California Embezzlement as an Aggravated Form of Theft
Embezzlement under California law is the "fraudulent appropriation of property by a person to whom it has been entrusted." This used to be considered a distinct crime. But now California law treats embezzlement--and punishes it--merely as a variant of theft.
Embezzling property up to $400 in value gets prosecuted as a petty theft. Embezzling more than $400 worth of property may be punished as a grand theft. The former is a misdemeanor with a maximum sentence of a year county jail. The latter may be charged as a felony and can land someone in California state prison for up to three years.

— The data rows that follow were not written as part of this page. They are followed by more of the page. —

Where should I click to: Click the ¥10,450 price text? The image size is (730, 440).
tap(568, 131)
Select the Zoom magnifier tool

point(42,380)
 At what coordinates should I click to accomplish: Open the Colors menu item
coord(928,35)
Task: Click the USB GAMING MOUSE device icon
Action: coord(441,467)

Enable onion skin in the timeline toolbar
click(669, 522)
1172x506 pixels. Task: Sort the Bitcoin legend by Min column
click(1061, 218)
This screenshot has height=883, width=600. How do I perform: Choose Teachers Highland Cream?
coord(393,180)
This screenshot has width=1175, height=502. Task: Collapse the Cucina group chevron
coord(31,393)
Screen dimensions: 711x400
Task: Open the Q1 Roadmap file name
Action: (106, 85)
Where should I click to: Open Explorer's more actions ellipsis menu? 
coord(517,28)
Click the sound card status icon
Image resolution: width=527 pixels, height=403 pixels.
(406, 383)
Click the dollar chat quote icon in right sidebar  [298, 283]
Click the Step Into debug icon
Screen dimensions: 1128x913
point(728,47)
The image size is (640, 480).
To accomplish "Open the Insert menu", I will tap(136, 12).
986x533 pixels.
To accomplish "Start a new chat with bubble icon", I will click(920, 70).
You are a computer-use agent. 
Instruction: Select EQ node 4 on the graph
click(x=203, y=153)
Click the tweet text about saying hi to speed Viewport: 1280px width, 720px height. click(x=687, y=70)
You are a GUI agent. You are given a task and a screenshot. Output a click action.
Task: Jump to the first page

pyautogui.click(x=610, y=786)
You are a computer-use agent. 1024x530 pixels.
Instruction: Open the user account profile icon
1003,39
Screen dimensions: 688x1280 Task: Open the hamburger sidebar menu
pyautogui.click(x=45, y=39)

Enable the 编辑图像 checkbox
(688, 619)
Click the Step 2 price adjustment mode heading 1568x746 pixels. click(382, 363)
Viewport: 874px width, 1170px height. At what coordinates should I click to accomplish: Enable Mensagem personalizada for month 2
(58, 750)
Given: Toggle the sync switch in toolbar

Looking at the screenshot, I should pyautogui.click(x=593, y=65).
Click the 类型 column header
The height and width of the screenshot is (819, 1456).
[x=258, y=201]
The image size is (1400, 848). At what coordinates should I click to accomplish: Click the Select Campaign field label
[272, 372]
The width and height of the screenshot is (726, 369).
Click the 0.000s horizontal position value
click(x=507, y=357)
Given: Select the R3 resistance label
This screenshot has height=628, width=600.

So if they're charged under the same section, what's ultimately the distinction between embezzlement and standard theft offenses? The answer lies primarily in how the crimes get viewed by prosecutors, judges and juries.
To embezzle is to steal from someone towards whom you occupy a position of trust: such as your employer, your client, or someone for whom you serve as a caregiver. Most people view a theft of this sort as worse in nature than stealing from a stranger. Consequently embezzlement cases tend to get prosecuted harder and punished more harshly.
Nevertheless, embezzlement cases can be difficult for the state to prove...and often times innocent people get wrongly implicated. A person accused of this crime (by his/her employer, for example) should consult an attorney before speaking about the situation to anyone--the police, or the party making the accusation.